A variety of low-dose and preventative psychotherapy and counseling options focused on these targets are just starting to be investigated. There are some promising early studies. One stepped care program used a program about education about newborn sleep and crying programs, delivered via DVD, telephone consultation, and parent groups [33]. While the intervention group and control group did not have different outcomes for infant behaviors, mothers in the intervention group did better in terms of mood, with the former less likely to score >9 on the Edinburgh Postnatal Depression Scale [34]. A brief (8 home visits) intervention for difficulty in the mother-infant relationship resulted in shorter duration of maternal depression post-partum [35]. The Baby Triple P (Positive Parenting Program; an educational and skill-building model) intervention showed no significant effects on maternal or baby measures, but it was both feasible and highly acceptable to mothers, and the authors recommended a larger trial [36]. Right from the Start is an 8-session group intervention for parents looking at videos of common parenting mistakes and coaching one another in how to respond; it showed some benefits for fostering attachment security [37]. All of the above-named studies used mental health personnel to deliver the intervention. It is of great interest to our group if pediatric medical or nursing staff could become comfortable and effective at delivering such low-dose interventions aimed at fostering mother-infant attachment [38]. Previous studies have shown that new mothers find such staff to have great credibility in matters around parenting infants [39]. Future studies will be needed to determine whether these comparatively low-dose interventions can be effective in our three aims of improving maternal mental health, preventing developmental and mental health problems in the infant, and improving the mother-baby attachment relationship.

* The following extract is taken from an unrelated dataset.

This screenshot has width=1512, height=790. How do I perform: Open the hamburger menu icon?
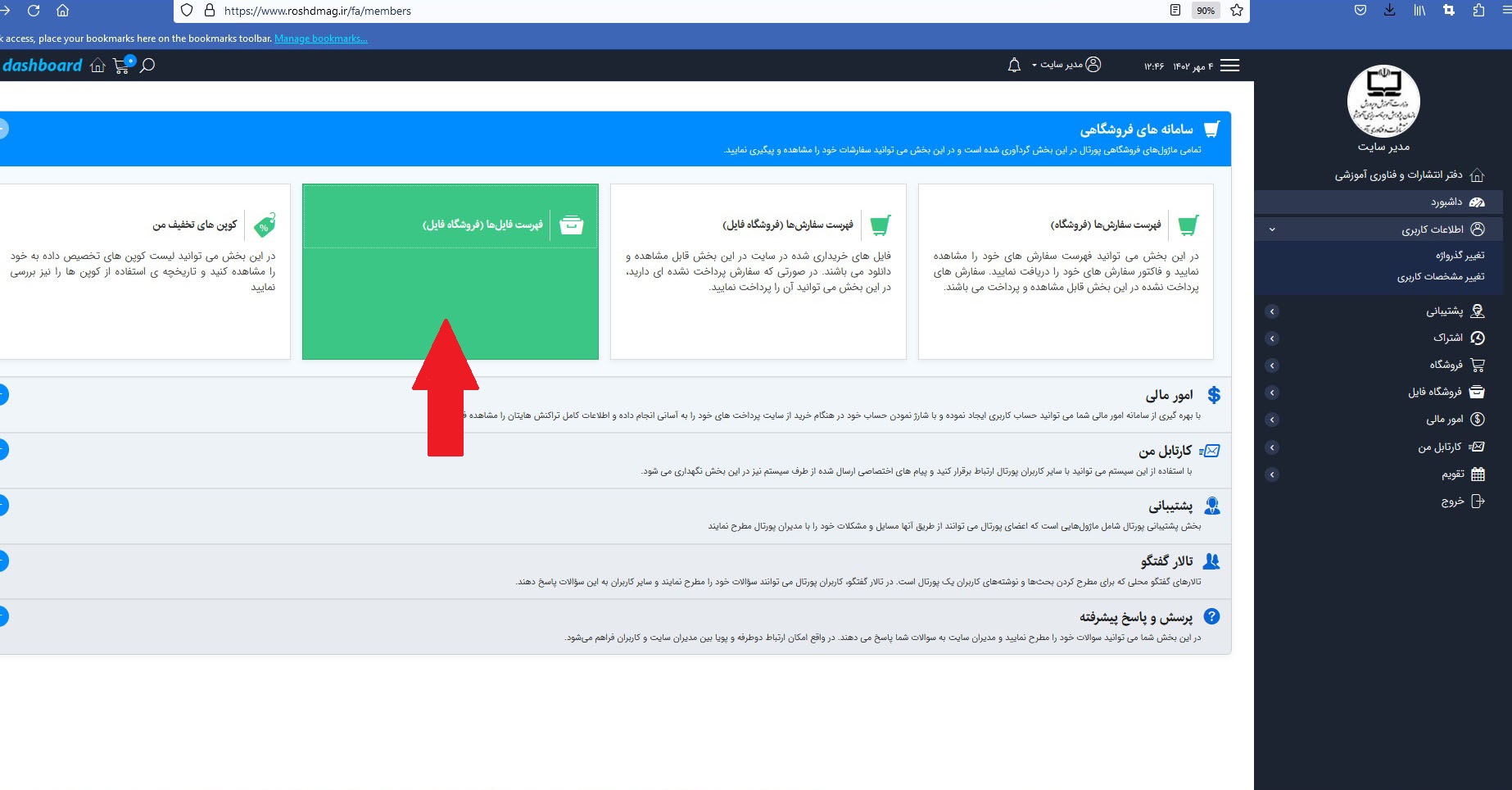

Integrated care for perinatal mental health must address practical, day-to-day concerns of new parents. Such concerns generally involve sleep, breastfeeding, and infant care – and how all of these impact the parents’ own mental health, as well as their ability to attach to the infant. Anxiety is one of the most common presentations of PMAD, and debilitating worry, panic attacks, obsessions, and insomnia can be triggered by feelings of incompetence in parenting. In particular, sleep and breastfeeding are core aspects of infant and maternal health - ones that have far-reaching effects on mental health, attachment, and safety. In the months following childbirth, mothers experience many physiological and psychological changes (e. g. , weight gain, memory loss, or PMADs) that enhance their need for restorative sleep, which is often interrupted by infant care [40]. Sleep is both a trigger for and a symptom of mental illness, and is often interrupted by infant care. When addressing PMADs, sleep interruption needs to be addressed, as it can be very problematic for a woman with mental illness. One question many new mothers have is about co sleeping. Co sleeping, also known as bedsharing, in which infants sleep on the same surface as their mothers or both parents, can act as a mechanism to enable breastfeeding, synchronized sleep cycles, and maternal attachment, but may also negatively impact a mother struggling with postpartum anxiety or depression.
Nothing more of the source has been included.